> EXERCISE
Please repeat the records below word for word, keeping every line in its original order.

(Dataset records)
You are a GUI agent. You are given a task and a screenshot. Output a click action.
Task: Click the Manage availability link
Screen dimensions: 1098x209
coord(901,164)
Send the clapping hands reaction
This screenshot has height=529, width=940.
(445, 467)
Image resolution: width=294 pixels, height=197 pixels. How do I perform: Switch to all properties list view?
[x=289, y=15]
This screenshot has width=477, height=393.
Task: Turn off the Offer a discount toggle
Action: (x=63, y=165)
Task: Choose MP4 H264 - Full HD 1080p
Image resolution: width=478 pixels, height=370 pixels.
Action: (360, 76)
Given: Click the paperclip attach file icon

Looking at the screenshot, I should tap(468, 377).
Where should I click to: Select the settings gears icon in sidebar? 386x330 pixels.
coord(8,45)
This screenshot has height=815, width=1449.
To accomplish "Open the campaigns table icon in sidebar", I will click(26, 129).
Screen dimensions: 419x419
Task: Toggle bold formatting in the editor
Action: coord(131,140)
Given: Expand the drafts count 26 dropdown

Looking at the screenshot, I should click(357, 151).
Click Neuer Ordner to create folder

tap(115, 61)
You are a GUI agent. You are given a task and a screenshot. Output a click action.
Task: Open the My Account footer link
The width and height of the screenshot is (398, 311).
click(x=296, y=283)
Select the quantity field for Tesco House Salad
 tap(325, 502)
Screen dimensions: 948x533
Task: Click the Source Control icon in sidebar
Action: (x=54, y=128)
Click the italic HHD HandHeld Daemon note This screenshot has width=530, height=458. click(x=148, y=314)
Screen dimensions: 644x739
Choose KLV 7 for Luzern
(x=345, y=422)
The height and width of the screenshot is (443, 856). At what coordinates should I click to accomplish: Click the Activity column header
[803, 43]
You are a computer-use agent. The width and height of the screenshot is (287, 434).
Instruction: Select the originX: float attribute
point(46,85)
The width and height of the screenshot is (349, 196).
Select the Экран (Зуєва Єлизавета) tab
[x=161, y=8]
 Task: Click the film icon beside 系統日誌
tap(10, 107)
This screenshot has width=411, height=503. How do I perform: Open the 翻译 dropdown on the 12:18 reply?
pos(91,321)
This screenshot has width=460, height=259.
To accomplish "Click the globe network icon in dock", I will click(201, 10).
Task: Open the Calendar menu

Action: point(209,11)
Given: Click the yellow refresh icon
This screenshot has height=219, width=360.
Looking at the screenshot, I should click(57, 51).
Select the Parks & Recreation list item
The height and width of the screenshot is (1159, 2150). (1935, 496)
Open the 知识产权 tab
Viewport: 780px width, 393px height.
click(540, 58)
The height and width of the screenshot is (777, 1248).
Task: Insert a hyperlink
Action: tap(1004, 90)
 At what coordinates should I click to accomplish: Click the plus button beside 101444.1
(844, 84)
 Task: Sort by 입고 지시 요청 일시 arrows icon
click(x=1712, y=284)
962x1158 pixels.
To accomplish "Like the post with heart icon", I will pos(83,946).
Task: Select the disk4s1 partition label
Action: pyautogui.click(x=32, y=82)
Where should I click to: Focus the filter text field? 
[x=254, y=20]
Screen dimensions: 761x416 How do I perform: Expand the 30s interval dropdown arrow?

> THE OUTPUT
You are a GUI agent. You are given a task and a screenshot. Output a click action.
Task: Click the Manage availability link
Screen dimensions: 1098x209
coord(901,164)
Send the clapping hands reaction
This screenshot has height=529, width=940.
(445, 467)
Image resolution: width=294 pixels, height=197 pixels. How do I perform: Switch to all properties list view?
[x=289, y=15]
This screenshot has width=477, height=393.
Task: Turn off the Offer a discount toggle
Action: (x=63, y=165)
Task: Choose MP4 H264 - Full HD 1080p
Image resolution: width=478 pixels, height=370 pixels.
Action: (360, 76)
Given: Click the paperclip attach file icon

Looking at the screenshot, I should tap(468, 377).
Where should I click to: Select the settings gears icon in sidebar? 386x330 pixels.
coord(8,45)
This screenshot has height=815, width=1449.
To accomplish "Open the campaigns table icon in sidebar", I will click(26, 129).
Screen dimensions: 419x419
Task: Toggle bold formatting in the editor
Action: coord(131,140)
Given: Expand the drafts count 26 dropdown

Looking at the screenshot, I should click(357, 151).
Click Neuer Ordner to create folder

tap(115, 61)
You are a GUI agent. You are given a task and a screenshot. Output a click action.
Task: Open the My Account footer link
The width and height of the screenshot is (398, 311).
click(x=296, y=283)
Select the quantity field for Tesco House Salad
 tap(325, 502)
Screen dimensions: 948x533
Task: Click the Source Control icon in sidebar
Action: (x=54, y=128)
Click the italic HHD HandHeld Daemon note This screenshot has width=530, height=458. click(x=148, y=314)
Screen dimensions: 644x739
Choose KLV 7 for Luzern
(x=345, y=422)
The height and width of the screenshot is (443, 856). At what coordinates should I click to accomplish: Click the Activity column header
[803, 43]
You are a computer-use agent. The width and height of the screenshot is (287, 434).
Instruction: Select the originX: float attribute
point(46,85)
The width and height of the screenshot is (349, 196).
Select the Экран (Зуєва Єлизавета) tab
[x=161, y=8]
 Task: Click the film icon beside 系統日誌
tap(10, 107)
This screenshot has width=411, height=503. How do I perform: Open the 翻译 dropdown on the 12:18 reply?
pos(91,321)
This screenshot has width=460, height=259.
To accomplish "Click the globe network icon in dock", I will click(201, 10).
Task: Open the Calendar menu

Action: point(209,11)
Given: Click the yellow refresh icon
This screenshot has height=219, width=360.
Looking at the screenshot, I should click(57, 51).
Select the Parks & Recreation list item
The height and width of the screenshot is (1159, 2150). (1935, 496)
Open the 知识产权 tab
Viewport: 780px width, 393px height.
click(540, 58)
The height and width of the screenshot is (777, 1248).
Task: Insert a hyperlink
Action: tap(1004, 90)
 At what coordinates should I click to accomplish: Click the plus button beside 101444.1
(844, 84)
 Task: Sort by 입고 지시 요청 일시 arrows icon
click(x=1712, y=284)
962x1158 pixels.
To accomplish "Like the post with heart icon", I will pos(83,946).
Task: Select the disk4s1 partition label
Action: pyautogui.click(x=32, y=82)
Where should I click to: Focus the filter text field? 
[x=254, y=20]
Screen dimensions: 761x416 How do I perform: Expand the 30s interval dropdown arrow?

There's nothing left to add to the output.